Make an exact copy of the records, leaving out the images.

##### DATA PROVIDED

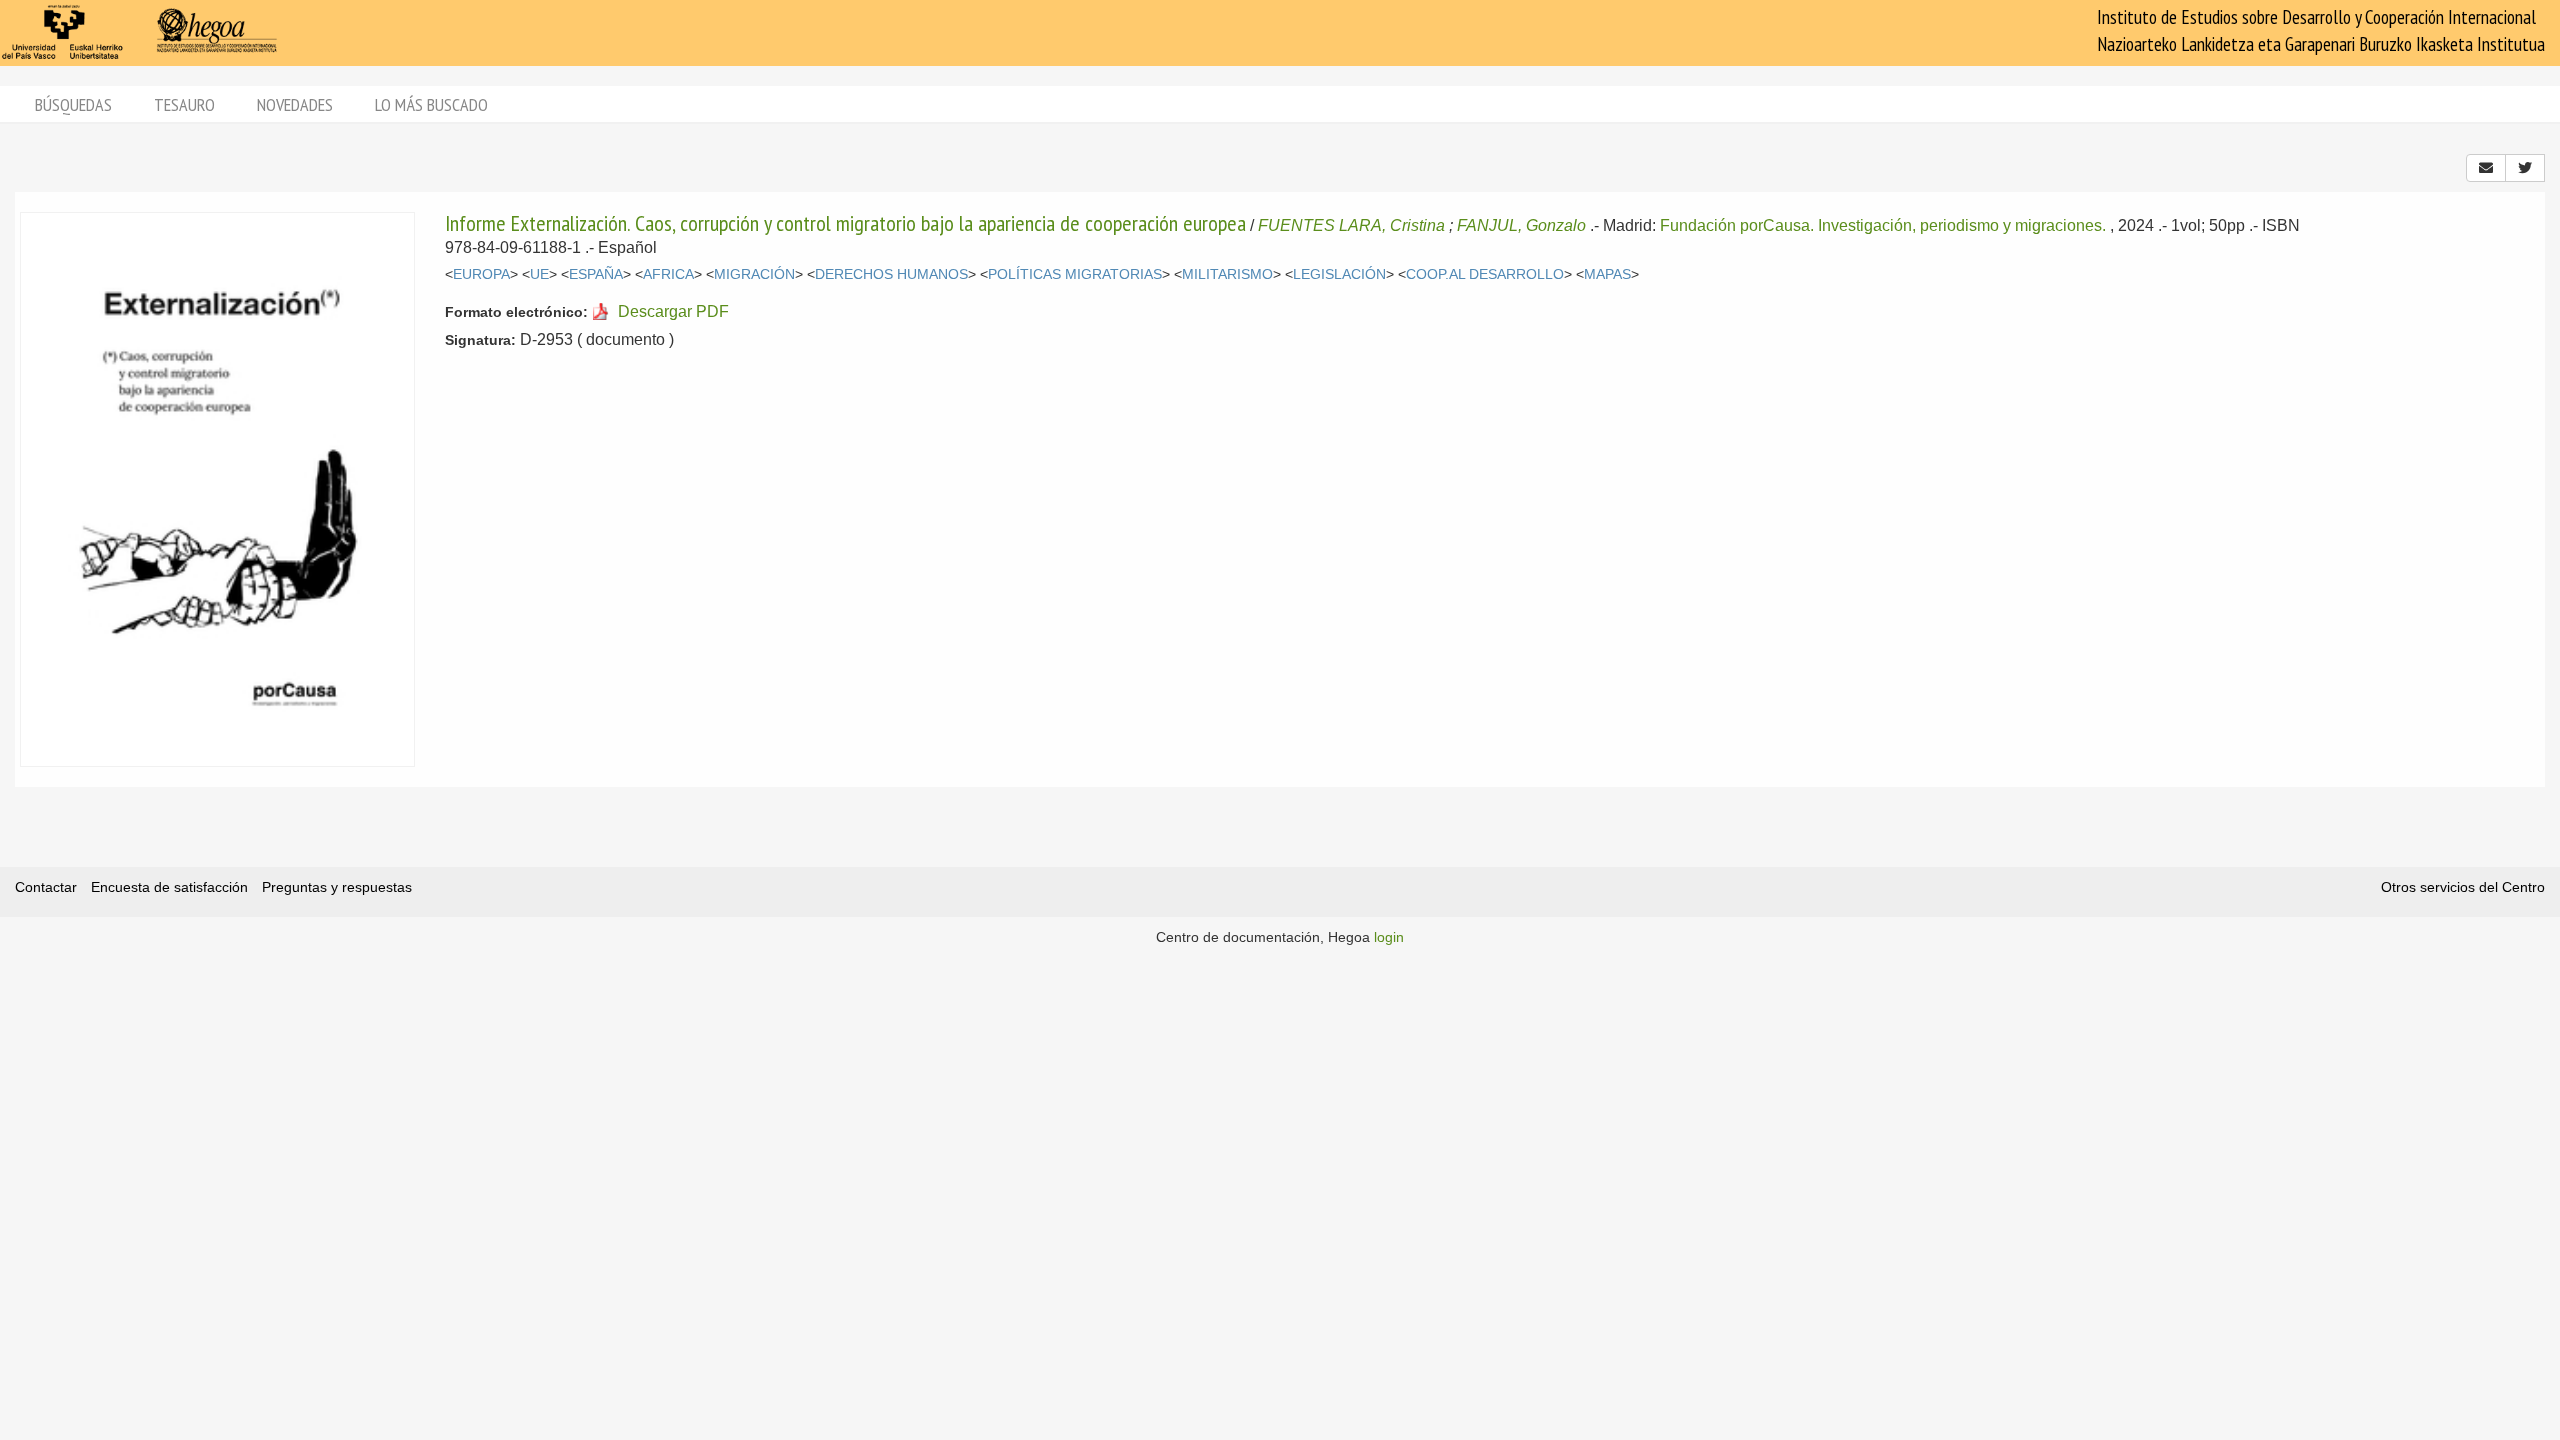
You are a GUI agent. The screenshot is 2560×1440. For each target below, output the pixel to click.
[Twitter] (2525, 168)
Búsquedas (73, 104)
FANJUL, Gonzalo (1521, 225)
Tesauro (184, 104)
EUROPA (481, 274)
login (1389, 937)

##########

**EXERCISE RESULT**
You are a GUI agent. The screenshot is 2560×1440. For each target below, output the pixel to click.
[Twitter] (2525, 168)
Búsquedas (73, 104)
FANJUL, Gonzalo (1521, 225)
Tesauro (184, 104)
EUROPA (481, 274)
login (1389, 937)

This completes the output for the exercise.